Well, in the end, I just get incredibly excited by the diversity of people using Loomio, and the importance of their work in us achieving our vision of creating a world where everyone can have a say in the decisions that affect them. In a day-to-day way, I am interested in a particular customer’s needs, but in a big, epic way I am interested in how it all adds up to changing the way democracy works in our world.
Loomio says its interested in social impact. What does that mean to you?
At a very simple level it means that we are motivated by the difference we make in the world, not by the profit we make. The tricky thing is, how do we measure this?
What has emerged so far is that we know Loomio has impact at different levels:
- the number and diversity of people participating on Loomio,
- the number of decisions being made etc.
These are easy to measure.
But after that, the indicators such as quality of decisions being made and how we can measure improvement in quality gets a bit more tricky. Loomio will get to the point where we can measure the impact we have at a macro level, e.g on citizens opportunity to participate in local democracy, or input into policy, or the ways decisions are made through local council at the neighbourhood level.

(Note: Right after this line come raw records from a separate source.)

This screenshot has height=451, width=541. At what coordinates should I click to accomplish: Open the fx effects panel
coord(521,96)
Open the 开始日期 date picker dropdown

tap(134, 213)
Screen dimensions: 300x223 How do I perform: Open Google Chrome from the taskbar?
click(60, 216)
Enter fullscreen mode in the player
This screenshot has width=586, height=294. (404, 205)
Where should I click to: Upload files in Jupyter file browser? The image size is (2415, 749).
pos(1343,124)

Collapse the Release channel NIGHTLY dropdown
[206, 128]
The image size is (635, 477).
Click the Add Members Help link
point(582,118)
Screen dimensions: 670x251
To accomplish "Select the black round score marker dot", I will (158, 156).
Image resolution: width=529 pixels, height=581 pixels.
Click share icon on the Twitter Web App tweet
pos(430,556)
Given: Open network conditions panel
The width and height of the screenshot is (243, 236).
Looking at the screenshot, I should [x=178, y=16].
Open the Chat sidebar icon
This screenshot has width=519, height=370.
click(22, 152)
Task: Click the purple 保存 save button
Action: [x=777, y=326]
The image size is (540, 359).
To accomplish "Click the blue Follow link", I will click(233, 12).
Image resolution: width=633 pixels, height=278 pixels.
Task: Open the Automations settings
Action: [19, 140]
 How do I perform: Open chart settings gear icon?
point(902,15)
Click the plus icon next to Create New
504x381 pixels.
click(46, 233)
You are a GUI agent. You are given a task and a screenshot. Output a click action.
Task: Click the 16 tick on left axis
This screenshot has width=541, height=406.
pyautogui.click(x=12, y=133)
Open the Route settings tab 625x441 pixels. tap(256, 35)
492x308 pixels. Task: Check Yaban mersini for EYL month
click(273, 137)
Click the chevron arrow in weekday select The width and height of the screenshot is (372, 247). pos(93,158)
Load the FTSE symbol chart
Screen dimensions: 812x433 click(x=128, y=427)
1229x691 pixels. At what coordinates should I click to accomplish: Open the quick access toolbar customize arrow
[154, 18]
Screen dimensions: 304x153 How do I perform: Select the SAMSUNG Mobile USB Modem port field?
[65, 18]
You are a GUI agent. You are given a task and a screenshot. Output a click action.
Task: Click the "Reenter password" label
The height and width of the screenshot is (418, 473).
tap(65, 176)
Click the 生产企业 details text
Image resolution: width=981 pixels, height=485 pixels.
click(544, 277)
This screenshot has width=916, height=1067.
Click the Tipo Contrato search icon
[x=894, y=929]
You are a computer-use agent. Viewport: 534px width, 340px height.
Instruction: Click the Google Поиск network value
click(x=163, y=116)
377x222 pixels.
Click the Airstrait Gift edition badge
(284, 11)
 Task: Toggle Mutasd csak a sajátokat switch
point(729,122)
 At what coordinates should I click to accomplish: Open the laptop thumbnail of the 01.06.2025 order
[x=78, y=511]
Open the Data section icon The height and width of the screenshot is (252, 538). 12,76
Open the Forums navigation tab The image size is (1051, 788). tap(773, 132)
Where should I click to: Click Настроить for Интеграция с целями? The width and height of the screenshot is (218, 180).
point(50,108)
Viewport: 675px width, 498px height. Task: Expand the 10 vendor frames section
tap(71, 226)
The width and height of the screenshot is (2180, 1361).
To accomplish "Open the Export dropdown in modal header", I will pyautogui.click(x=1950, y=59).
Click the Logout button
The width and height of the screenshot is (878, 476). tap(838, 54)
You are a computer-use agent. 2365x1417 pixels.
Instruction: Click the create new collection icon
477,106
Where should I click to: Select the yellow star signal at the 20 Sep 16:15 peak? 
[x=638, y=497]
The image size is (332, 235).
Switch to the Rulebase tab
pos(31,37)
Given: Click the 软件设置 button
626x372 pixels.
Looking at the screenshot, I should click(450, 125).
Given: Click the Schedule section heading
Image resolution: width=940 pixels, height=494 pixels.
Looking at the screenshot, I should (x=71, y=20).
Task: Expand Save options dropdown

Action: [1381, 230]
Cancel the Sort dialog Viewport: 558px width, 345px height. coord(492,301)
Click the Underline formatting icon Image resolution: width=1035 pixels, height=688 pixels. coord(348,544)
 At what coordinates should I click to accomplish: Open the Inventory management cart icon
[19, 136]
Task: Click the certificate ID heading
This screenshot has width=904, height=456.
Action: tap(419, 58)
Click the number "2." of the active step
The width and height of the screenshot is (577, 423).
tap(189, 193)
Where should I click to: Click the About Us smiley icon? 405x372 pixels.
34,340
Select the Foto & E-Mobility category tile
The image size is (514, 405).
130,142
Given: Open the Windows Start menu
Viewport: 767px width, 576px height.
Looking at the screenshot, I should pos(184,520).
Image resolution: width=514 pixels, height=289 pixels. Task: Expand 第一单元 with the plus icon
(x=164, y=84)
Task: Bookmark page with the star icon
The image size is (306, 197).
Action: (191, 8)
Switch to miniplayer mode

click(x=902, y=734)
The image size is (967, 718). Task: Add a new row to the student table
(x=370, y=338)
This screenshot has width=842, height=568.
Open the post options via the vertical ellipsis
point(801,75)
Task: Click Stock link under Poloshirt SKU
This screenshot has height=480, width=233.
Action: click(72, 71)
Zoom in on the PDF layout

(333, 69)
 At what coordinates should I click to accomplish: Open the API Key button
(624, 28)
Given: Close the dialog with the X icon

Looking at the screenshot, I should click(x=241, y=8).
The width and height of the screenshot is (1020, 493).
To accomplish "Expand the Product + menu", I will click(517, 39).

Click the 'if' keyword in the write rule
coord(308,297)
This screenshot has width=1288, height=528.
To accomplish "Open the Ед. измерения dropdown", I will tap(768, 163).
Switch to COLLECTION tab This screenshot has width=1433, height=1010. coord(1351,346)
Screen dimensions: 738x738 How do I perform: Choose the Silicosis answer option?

What social impact do you want to see in five years time, as a result of Loomio?
I think within the organisations that people organise themselves into – workplaces, community groups, schools, cooperatives, political parties – in five years time people will expect to be involved in many decisions and expect that tools are available to make that happen. The idea that a small number of people make the decisions that affect very many people in the world: that will be an idea whose time has gone.
I think this cultural change in the expectations of citizens will fundamentally change the way society works. My hope is that the five year plan might exceed our expectations and that hundreds of millions of people have access to tools that make it possible for them to be involved in the decisions that affect them.